As for the limitations of the current study, the data analysis was based on video data of the group process. Thus, the interpretations of the interactions were made by the researchers, without information about the underlying triggers causing the negative interactions that were not expressed in the interactions or the rationale behind the choice of strategies used by the participants. For understanding, for example, the intentionality of strategic activities and the underlying causes of negative interactions, an additional, subjective data collection method, such as stimulated recall interviews, could complement the analysis (Järvenoja et al., 2018). Furthermore, because the present study’s focus was on group-level triggers and strategies, the detailed reactions of individuals were not explored. Understanding how individuals participate in socio-emotional interactions and in regulating those interactions, a more detailed approach is needed. This has been done in Törmänen et al.’s (2021a, b) study, which shows that individuals who initiated regulation behaviour were often also the ones experiencing the issue that needed regulating. Because video analysis is time-consuming, the sample size was kept relatively small in the present study. The amount of data was further restricted by the fact that socio-emotional interactions that are followed by regulation attempts that aim to control them occur relatively rarely (see, e.g., Järvenoja et al., 2019; Mänty et al., 2020). A larger sample size would provide more possibilities for applying statistical analyses and for the verification of the findings. Furthermore, even though this analysis has made contributions in terms of understanding emotion regulation at the group level, the strategic activities were still analysed as individually activated actions. There is a need to increase the understanding of the shared regulation process as an entity where each participating group member plays their part in shared attempts to maintain or change the course of the interactions. And finally, this study did not analyse the effects of the triggers and strategies to the overall success of the group learning. To understand what makes strategy use successful, there is a need for further exploration of how the strategic activities used in collaboration are reflected in the product of collaboration or the overall satisfaction of the group members (Bakhtiar et al., 2018; Koivuniemi et al., 2018).

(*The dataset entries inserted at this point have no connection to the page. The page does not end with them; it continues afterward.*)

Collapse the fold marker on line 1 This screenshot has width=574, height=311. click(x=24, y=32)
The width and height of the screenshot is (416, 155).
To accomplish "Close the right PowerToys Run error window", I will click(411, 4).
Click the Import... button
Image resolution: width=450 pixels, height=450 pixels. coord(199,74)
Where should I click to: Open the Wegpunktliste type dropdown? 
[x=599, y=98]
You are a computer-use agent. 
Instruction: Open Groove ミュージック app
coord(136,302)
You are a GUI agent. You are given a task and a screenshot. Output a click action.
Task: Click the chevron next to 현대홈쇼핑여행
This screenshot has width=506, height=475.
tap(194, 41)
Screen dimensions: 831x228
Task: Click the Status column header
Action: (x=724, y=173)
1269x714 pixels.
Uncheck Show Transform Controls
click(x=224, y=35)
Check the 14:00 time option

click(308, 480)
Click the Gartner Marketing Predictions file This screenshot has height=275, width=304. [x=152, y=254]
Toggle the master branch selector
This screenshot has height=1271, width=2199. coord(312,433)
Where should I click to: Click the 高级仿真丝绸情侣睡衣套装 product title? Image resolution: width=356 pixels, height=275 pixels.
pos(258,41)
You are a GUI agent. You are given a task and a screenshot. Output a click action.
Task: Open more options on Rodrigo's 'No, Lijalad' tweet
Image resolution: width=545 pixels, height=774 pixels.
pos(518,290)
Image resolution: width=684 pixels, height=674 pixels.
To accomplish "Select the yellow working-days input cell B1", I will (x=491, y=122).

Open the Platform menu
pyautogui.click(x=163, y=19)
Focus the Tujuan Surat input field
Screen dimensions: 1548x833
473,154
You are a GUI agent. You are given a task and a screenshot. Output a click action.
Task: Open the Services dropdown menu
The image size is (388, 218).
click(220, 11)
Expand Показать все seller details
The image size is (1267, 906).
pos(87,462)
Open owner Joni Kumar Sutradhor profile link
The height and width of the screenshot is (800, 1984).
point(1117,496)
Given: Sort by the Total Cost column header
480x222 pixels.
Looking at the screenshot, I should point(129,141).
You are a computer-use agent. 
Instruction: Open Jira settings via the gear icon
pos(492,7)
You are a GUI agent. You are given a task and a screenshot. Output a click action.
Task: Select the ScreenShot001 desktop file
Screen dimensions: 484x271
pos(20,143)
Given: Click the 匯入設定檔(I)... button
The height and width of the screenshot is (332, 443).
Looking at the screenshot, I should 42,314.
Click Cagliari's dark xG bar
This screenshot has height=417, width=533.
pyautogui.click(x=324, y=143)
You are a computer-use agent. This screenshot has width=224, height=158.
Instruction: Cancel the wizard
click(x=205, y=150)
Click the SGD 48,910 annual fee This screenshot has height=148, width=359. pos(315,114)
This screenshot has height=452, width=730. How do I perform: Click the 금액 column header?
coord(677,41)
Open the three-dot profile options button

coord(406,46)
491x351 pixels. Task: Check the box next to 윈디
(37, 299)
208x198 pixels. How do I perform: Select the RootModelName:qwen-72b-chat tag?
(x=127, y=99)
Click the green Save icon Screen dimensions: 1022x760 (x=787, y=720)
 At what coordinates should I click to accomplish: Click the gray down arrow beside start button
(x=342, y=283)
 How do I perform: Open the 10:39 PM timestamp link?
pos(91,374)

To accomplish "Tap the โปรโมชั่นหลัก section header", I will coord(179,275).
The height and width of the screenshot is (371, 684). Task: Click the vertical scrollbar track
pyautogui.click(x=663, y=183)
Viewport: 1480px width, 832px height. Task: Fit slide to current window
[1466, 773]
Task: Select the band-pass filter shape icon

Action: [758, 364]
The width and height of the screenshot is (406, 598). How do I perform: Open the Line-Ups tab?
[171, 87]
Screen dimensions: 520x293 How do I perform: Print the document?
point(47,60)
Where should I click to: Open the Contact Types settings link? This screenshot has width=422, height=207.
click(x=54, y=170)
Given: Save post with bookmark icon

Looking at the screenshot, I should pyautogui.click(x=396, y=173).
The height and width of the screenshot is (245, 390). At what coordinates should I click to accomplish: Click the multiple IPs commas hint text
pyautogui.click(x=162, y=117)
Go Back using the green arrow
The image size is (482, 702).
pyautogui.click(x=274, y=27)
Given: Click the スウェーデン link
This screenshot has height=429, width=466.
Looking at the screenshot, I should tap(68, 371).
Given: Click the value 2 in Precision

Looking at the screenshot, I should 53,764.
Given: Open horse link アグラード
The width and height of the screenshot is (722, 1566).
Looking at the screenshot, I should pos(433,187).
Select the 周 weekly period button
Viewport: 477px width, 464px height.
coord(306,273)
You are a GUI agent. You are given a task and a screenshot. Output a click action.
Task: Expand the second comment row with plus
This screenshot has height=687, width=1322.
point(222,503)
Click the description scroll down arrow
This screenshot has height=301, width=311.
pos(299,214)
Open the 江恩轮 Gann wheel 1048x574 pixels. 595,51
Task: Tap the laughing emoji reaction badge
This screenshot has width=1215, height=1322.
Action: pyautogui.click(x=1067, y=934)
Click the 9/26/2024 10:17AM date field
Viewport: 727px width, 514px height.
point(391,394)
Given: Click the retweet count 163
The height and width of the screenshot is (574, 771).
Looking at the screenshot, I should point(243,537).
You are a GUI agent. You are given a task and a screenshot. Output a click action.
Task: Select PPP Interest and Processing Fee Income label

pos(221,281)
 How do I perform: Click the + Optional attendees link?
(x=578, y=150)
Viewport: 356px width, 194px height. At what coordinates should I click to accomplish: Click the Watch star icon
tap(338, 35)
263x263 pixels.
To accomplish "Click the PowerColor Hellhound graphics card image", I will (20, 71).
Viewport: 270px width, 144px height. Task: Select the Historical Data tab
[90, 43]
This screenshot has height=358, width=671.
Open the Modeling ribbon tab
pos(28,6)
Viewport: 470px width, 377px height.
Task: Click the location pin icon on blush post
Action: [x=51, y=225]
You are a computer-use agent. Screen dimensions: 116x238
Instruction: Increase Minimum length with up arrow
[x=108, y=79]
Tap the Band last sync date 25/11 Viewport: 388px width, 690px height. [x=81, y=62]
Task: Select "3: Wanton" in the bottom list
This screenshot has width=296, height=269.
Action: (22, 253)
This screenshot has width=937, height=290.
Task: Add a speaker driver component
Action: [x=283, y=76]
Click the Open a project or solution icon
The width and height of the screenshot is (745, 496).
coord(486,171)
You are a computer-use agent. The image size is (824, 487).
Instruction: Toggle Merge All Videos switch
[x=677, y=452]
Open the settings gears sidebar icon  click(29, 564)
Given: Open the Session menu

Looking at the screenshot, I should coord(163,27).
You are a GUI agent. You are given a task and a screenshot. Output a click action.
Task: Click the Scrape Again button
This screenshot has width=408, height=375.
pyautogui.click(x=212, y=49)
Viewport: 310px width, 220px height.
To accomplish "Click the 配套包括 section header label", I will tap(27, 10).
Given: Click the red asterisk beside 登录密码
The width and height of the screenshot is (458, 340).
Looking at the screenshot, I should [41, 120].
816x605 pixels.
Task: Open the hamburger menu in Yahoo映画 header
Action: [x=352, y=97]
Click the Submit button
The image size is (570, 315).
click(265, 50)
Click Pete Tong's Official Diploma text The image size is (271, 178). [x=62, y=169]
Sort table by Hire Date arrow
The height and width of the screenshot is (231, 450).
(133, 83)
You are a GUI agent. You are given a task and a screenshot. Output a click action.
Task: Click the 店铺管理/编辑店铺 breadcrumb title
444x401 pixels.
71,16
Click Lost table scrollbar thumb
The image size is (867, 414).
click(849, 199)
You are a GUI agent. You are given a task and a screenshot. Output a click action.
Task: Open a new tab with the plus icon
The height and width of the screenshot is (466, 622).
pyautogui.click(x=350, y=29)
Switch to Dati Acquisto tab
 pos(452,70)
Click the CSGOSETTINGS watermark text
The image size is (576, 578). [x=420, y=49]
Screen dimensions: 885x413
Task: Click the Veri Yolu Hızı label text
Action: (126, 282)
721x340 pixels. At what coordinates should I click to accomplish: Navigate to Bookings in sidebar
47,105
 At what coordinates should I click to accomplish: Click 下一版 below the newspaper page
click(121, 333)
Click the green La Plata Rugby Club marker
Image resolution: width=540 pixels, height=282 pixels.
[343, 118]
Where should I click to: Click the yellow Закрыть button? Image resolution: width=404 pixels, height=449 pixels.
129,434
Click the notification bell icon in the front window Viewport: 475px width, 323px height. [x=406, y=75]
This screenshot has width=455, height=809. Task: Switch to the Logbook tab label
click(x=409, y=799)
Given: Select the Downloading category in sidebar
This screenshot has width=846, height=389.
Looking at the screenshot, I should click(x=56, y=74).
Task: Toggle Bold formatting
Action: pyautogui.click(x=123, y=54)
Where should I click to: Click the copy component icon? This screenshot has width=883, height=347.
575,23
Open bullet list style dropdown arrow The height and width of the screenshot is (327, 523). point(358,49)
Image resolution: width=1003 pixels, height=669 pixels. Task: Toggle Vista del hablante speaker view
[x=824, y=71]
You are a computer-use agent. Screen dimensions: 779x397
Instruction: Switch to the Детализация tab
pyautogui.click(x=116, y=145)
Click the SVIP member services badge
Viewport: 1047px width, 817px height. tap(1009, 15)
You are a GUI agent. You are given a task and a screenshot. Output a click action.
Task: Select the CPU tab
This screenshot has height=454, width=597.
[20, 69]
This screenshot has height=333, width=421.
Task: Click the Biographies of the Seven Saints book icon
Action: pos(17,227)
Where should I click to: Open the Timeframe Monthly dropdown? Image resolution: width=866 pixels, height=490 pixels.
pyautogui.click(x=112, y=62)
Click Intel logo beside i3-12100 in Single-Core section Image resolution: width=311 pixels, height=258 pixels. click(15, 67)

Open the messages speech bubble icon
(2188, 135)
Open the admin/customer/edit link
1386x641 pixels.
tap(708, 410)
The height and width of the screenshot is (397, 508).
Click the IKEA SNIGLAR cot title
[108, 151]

To conclude, the current study has contributed to the literature on emotion regulation by investigating how group members activate strategies to overcome negative interactions emerging during collaborative learning. Understanding group-level emotion regulation processes in detail is essential because it is evident that the quality of the interactions groups engage in and their ability to regulate their interactions in a way that keeps their focus on the task and prevents negative feelings concerning social relations makes a difference to their success in both collaboration and learning (Barron, 2003; Kwon et al., 2014; Andriessen et al., 2013; Isohätälä et al., 2020b; Näykki et al., 2014). This highlights a need for appropriate pedagogical approaches that can help children in acquiring the skills to identify and manage socio-emotional interactions in group processes as a part of collaborative learning skills (Tolmie et al., 2010; Kurki et al., 2017). Furthermore, the current study sheds light on how regulation in groups happens during the coordinated interactions between group members. This highlights the need to go beyond research on individual strategies to describe emotion regulation strategies that are socially constructed.